Eurozona: la crisi francese e il possibile contagio
La crisi politica e istituzionale della Francia rischia di diventare anche una crisi finanziaria con dimensioni globali, se si pensa alla diffusione delle obbligazioni sovrane francesi nei portafogli globali e alla forte presenza internazionale delle banche francesi. Per salvare la Francia l’Unione Europea non avrebbe per ora molte frecce al suo arco (quelle utilizzate per la crisi greca come fondo salva-Stati, OMT, scudo anti-spread non sono attivabili).
“Soprattutto, l‘attuale impasse certifica 25 anni di incapacità dell’Unione Europea di imporre i meccanismi di disciplina fiscale agli Stati dell’Eurozona, una condizione vitale per un’unione monetaria sostenibile” commenta Gallardo.
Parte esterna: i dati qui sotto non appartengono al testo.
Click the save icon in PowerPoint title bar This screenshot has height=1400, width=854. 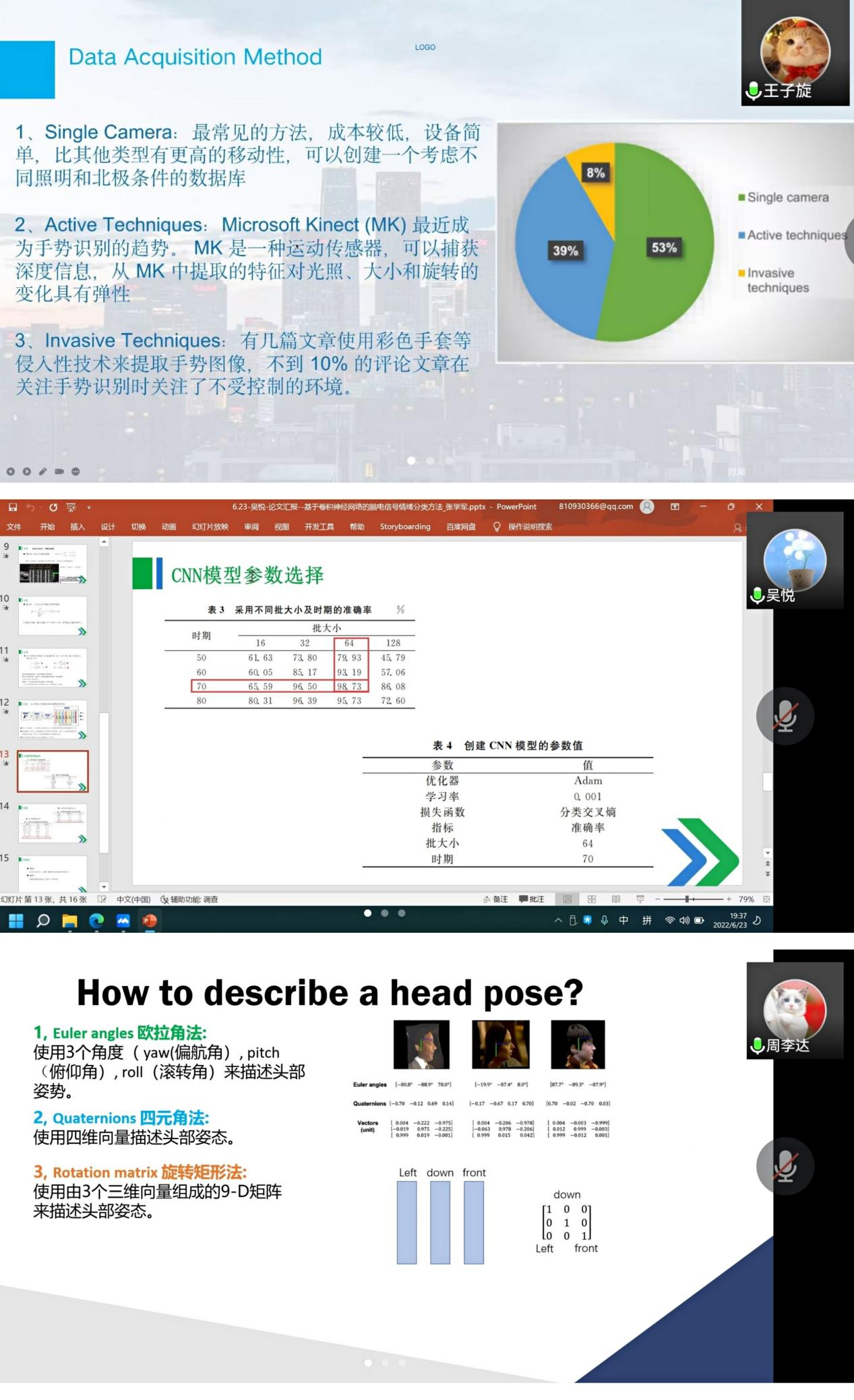pyautogui.click(x=13, y=507)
Inoltre la Francia, sottolinea l’esperto di Carmignac, non può né sgonfiare il proprio debito né svalutare la moneta come potrebbero fare gli Usa, con conseguenti ripercussioni sull’economia reale e sul mercato del lavoro in particolare.
Gli ostacoli per il rilancio della spesa al consumo in Cina
L’orientamento sulla Cina rimane necessariamente prudente. La gestione della deflazione da debito, infatti, viene effettuata con minime politiche di stimolo dell’economia da parte del governo asiatico. A dire il vero delle iniziative sono state intraprese nel settore immobiliare ma limitate alle grandi città e quindi non in grado di avere effetti significativi sull’intero Paese.
L’attuazione delle misure di stimolo all’economia annunciate a marzo potrebbe dare un cambio di direzione a questa situazione. Per il governo cinese la priorità al momento sembra essere quella di fare sviluppare un’economia non attaccabile da sanzioni e votata all’esportazione di tecnologie all’avanguardia. E le politiche di sorveglianza sulla popolazione per ora tengono a bada il malcontento sociale, conclude l’analista.